Souvent, confrontée à des forces idéologiquement réactionnaires qui en venaient à défier l’ordre établi en s’appuyant sur l’exaspération des opprimés, la gauche révolutionnaire a tenté de se rassurer en cherchant une dynamique cachée à ces processus. La désillusion fut presque toujours à la mesure de terribles désastres. Nicolas Qualander nous propose pourtant, à son tour, une approche des plus unilatérales de la victoire du Hamas.
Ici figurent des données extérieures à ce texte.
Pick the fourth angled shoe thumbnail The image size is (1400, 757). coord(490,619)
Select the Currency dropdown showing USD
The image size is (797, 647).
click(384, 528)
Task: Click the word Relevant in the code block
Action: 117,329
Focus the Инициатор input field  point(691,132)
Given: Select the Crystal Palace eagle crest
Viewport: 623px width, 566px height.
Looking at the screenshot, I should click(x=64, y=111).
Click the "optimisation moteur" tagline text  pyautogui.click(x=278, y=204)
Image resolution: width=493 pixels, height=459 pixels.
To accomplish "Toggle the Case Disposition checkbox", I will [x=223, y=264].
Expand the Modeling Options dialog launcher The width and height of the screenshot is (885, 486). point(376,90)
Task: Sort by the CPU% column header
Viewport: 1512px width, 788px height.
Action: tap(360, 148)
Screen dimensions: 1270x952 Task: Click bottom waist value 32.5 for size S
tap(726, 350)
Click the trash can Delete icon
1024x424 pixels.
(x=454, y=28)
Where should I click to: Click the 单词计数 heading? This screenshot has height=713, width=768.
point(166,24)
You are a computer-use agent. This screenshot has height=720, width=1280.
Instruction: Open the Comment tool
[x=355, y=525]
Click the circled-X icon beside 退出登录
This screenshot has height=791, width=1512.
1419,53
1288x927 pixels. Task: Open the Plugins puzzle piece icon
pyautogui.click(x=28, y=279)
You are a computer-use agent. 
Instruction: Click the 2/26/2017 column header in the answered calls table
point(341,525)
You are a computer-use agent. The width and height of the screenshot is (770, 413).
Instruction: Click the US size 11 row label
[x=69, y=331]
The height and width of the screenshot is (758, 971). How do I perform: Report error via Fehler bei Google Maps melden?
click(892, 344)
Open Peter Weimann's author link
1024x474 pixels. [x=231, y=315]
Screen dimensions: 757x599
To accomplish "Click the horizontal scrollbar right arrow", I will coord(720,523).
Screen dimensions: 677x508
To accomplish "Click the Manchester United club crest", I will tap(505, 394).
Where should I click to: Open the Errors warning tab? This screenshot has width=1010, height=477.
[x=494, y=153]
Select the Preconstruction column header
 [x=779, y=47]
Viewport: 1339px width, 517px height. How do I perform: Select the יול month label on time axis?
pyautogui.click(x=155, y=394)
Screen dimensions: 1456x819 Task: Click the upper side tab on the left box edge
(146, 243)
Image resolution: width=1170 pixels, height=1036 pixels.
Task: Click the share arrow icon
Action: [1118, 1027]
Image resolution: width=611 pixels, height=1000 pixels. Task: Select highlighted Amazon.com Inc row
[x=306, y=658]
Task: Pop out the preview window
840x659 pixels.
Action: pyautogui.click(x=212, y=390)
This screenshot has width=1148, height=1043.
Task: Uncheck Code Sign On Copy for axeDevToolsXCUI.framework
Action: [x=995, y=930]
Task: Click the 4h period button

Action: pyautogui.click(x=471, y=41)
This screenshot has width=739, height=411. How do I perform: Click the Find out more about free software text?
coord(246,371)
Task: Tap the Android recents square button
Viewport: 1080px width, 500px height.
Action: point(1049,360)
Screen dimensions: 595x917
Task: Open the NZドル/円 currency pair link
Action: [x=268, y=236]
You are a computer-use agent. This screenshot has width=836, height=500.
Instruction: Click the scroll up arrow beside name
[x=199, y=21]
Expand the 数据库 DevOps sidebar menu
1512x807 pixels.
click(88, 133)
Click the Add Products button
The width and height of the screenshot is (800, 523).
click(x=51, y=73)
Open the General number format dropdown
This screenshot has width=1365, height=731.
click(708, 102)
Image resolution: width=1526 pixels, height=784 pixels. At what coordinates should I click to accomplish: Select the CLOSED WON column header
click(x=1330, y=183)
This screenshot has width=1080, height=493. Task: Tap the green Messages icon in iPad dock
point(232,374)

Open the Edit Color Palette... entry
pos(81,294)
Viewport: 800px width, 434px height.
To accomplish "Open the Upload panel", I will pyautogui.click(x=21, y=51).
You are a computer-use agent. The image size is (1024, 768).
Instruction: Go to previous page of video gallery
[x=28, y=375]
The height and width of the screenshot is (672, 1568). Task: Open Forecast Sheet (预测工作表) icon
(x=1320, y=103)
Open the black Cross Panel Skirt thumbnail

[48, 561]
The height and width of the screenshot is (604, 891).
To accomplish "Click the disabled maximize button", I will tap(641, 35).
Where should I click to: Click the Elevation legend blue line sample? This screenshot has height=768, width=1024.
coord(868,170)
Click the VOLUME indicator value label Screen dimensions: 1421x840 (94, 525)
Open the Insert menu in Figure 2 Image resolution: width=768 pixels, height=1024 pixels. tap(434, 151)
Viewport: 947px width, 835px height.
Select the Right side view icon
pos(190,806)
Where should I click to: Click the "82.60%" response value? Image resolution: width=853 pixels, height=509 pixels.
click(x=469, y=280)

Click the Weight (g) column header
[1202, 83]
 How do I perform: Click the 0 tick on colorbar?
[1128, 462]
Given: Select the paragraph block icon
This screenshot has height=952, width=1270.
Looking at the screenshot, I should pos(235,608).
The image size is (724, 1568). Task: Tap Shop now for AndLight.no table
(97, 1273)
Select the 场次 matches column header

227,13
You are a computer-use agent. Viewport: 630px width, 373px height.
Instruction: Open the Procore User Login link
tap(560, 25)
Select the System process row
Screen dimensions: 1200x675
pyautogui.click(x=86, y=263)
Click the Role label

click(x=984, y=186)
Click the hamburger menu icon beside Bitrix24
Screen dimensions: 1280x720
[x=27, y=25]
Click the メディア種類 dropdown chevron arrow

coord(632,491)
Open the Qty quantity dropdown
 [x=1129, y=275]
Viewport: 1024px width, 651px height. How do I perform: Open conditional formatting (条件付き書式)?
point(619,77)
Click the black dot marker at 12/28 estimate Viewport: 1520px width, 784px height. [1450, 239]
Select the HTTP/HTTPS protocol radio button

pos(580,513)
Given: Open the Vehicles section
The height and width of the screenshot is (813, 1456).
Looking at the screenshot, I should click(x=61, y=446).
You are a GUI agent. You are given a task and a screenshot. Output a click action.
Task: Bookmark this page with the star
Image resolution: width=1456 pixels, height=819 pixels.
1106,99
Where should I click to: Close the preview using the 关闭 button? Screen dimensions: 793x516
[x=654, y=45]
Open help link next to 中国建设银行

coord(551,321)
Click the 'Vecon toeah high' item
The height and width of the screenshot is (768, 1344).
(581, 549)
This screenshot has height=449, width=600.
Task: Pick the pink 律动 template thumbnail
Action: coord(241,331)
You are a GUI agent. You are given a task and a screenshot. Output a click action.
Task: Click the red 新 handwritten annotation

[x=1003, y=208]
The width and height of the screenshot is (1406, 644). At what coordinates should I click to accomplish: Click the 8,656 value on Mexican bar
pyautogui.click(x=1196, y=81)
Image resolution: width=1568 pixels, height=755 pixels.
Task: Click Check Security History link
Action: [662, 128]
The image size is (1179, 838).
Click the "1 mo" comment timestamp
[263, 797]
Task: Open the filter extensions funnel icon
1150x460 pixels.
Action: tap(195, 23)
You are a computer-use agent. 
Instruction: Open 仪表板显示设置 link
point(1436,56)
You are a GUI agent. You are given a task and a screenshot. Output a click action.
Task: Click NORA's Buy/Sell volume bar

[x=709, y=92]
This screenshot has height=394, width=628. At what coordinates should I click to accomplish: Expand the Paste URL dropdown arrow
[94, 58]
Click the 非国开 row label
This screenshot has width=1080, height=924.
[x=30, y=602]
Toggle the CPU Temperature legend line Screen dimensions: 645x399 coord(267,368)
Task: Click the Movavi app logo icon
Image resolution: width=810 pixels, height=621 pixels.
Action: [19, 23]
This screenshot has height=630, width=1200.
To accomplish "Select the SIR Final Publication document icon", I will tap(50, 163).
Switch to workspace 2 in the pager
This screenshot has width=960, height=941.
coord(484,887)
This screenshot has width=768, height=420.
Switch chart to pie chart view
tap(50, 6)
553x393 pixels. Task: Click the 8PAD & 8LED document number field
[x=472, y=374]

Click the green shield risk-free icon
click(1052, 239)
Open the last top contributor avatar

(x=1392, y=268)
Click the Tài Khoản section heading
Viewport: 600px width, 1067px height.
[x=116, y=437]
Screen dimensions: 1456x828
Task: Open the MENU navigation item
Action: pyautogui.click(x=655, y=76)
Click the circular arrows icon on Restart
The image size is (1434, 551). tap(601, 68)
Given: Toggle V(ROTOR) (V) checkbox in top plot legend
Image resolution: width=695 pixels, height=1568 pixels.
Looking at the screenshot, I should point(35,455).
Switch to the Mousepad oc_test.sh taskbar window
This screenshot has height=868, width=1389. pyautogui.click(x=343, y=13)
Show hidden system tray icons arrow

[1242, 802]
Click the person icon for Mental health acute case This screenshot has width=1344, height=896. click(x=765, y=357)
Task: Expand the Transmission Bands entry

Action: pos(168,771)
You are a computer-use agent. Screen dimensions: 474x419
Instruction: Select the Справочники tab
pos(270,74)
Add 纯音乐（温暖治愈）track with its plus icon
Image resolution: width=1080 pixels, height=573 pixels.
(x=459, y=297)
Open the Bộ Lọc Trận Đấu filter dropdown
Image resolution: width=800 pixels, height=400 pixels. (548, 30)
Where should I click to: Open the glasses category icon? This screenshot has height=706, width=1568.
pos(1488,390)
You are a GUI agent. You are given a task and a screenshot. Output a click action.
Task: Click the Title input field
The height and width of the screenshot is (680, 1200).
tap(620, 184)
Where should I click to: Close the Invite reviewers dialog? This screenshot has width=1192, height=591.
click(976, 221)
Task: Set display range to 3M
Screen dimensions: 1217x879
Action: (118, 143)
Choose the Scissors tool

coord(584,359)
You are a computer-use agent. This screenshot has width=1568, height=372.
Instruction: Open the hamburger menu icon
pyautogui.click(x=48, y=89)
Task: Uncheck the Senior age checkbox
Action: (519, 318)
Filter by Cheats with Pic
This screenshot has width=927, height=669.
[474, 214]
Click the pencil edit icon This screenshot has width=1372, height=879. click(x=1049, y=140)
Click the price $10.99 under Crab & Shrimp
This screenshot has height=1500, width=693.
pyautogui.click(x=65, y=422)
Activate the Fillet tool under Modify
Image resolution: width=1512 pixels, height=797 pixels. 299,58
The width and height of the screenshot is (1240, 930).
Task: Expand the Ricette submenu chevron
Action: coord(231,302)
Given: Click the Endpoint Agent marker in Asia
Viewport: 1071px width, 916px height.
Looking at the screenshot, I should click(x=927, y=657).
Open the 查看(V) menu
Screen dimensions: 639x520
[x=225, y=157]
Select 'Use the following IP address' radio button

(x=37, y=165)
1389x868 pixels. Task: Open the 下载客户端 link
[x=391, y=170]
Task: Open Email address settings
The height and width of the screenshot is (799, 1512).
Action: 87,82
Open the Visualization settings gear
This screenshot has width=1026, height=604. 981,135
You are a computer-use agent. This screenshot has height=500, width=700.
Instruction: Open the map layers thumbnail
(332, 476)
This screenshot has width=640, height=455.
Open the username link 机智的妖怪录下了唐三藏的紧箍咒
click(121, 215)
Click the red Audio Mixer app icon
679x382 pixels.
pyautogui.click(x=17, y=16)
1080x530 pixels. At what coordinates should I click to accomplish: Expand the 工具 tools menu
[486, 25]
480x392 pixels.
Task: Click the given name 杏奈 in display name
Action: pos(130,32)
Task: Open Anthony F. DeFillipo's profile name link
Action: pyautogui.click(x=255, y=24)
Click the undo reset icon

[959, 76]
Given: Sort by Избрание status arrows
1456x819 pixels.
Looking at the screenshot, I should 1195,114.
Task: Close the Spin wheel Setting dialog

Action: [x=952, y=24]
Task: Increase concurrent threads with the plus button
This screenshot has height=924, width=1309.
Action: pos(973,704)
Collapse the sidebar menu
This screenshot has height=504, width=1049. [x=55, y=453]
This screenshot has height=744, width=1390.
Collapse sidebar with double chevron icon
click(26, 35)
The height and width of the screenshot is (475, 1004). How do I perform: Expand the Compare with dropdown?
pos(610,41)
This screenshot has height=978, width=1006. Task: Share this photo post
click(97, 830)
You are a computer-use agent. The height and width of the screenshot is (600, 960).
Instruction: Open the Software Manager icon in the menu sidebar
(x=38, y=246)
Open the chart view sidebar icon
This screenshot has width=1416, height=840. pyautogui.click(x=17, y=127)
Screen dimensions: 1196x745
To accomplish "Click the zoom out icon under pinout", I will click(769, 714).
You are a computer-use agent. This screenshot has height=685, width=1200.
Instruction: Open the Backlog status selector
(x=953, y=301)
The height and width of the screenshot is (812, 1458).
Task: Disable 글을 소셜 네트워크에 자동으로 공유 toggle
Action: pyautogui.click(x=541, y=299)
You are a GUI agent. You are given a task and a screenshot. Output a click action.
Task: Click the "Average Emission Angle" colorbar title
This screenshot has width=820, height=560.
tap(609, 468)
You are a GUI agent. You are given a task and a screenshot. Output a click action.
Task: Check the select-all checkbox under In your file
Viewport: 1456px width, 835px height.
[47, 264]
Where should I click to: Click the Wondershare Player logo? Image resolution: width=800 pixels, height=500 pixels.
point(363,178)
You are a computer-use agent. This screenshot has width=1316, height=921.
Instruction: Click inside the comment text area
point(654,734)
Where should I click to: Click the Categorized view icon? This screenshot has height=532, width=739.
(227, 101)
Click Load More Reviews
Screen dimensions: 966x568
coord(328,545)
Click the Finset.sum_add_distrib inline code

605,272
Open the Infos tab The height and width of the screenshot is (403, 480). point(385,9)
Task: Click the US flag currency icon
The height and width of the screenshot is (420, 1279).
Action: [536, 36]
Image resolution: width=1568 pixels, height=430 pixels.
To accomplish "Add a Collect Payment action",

Sans doute, le Mouvement de la résistance islamique ne s’assimile-t-il ni aux talibans, ni à Al-Qaida. Quoique les gouvernements d’Israël aient initialement favorisé son développement pour affaiblir l’Organisation de libération de la Palestine (OLP), il se sera progressivement imposé comme une alternative au Fatah créé par Yasser Arafat. Un Fatah sorti discrédité de sa gestion de l’autonomie en trompe-l’œil concédée aux Palestiniens par les accords d’Oslo, de son impuissance à relever les défis de la colonisation accélérée de la Cisjordanie et de Jérusalem, de son incapacité à faire face à l’étouffement de la perspective d’un État palestinien, de la corruption de ses élites, de sa déliquescence interne.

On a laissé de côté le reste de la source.